-- Opening Marker --
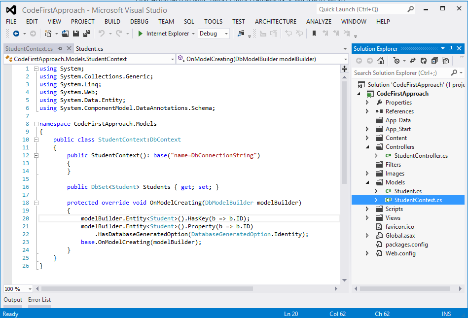Screen dimensions: 468x318
Task: Toggle the bookmark icon in toolbar
Action: [314, 34]
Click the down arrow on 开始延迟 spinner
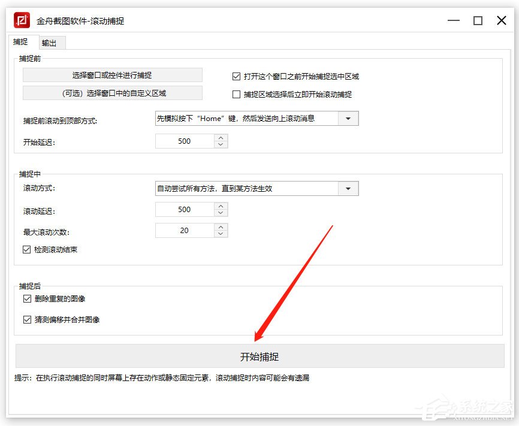Screen dimensions: 519x426 [221, 144]
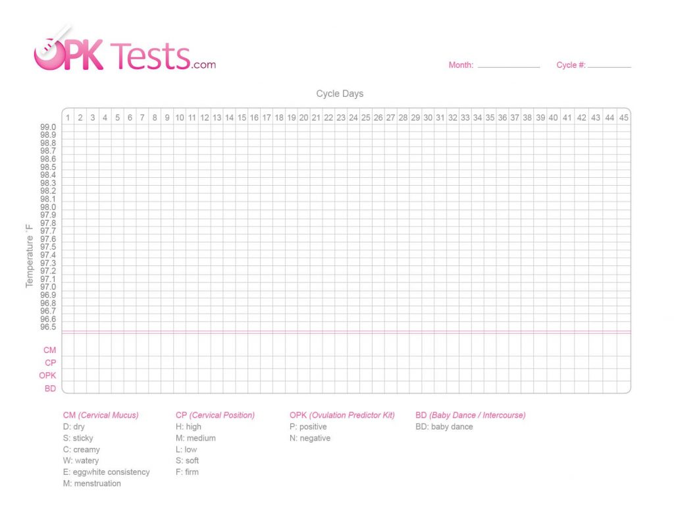Click the CP (Cervical Position) legend heading
Image resolution: width=674 pixels, height=521 pixels.
point(215,415)
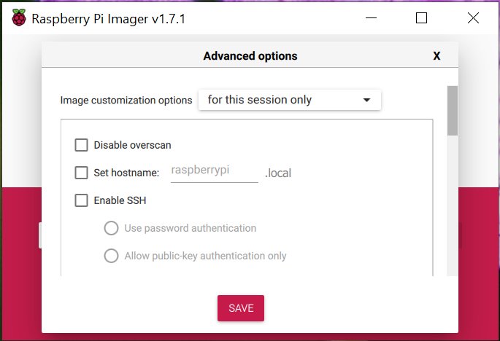Check the Enable SSH option
Image resolution: width=500 pixels, height=341 pixels.
(x=81, y=200)
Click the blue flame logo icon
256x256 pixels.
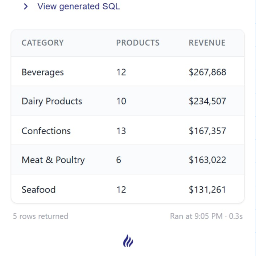click(128, 241)
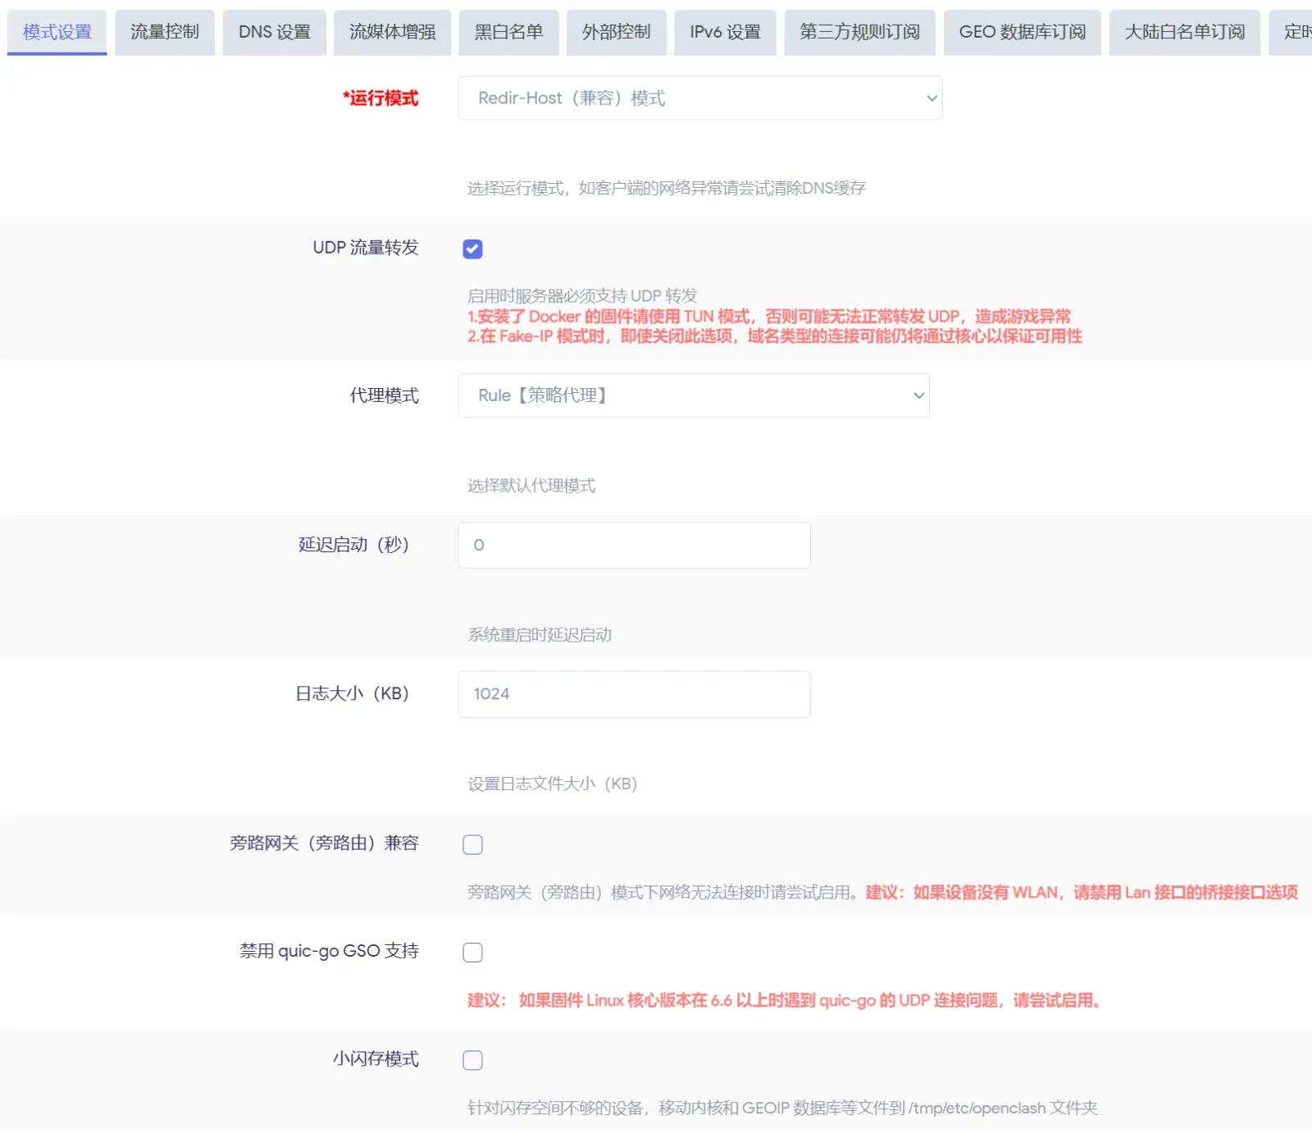This screenshot has height=1147, width=1312.
Task: Click the 日志大小（KB）input field
Action: 635,694
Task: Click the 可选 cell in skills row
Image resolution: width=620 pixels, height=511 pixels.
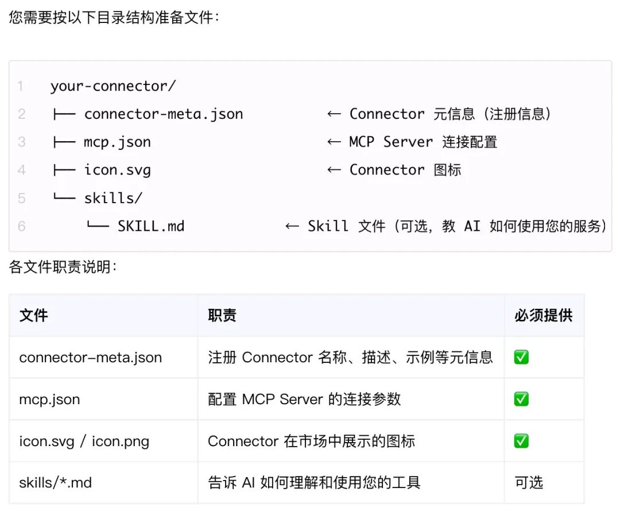Action: pyautogui.click(x=529, y=482)
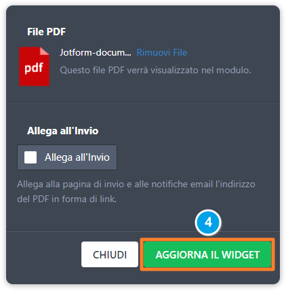The width and height of the screenshot is (286, 291).
Task: Click the File PDF section heading
Action: click(x=46, y=32)
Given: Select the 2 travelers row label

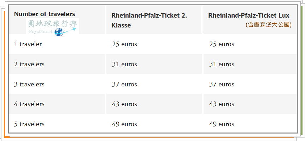Looking at the screenshot, I should point(29,64).
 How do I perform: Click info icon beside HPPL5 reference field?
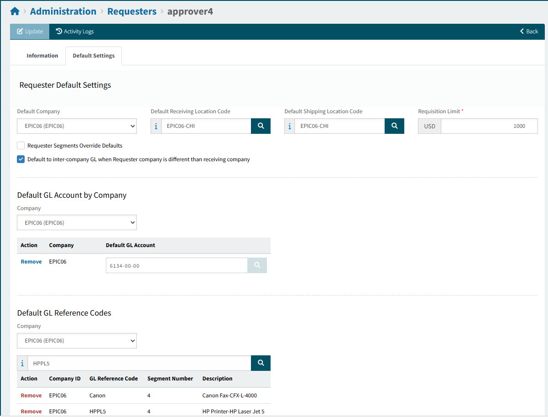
-- Closing Marker --
YOUR ASSIGNMENT >> Exactly the lines running from the one with "Given: Select the 2 travelers row label" through the end of the listing above must be output, both ends included. No pictures belong in the output.

EXERCISE SOLUTION >>
Given: Select the 2 travelers row label

Looking at the screenshot, I should point(29,64).
 How do I perform: Click info icon beside HPPL5 reference field?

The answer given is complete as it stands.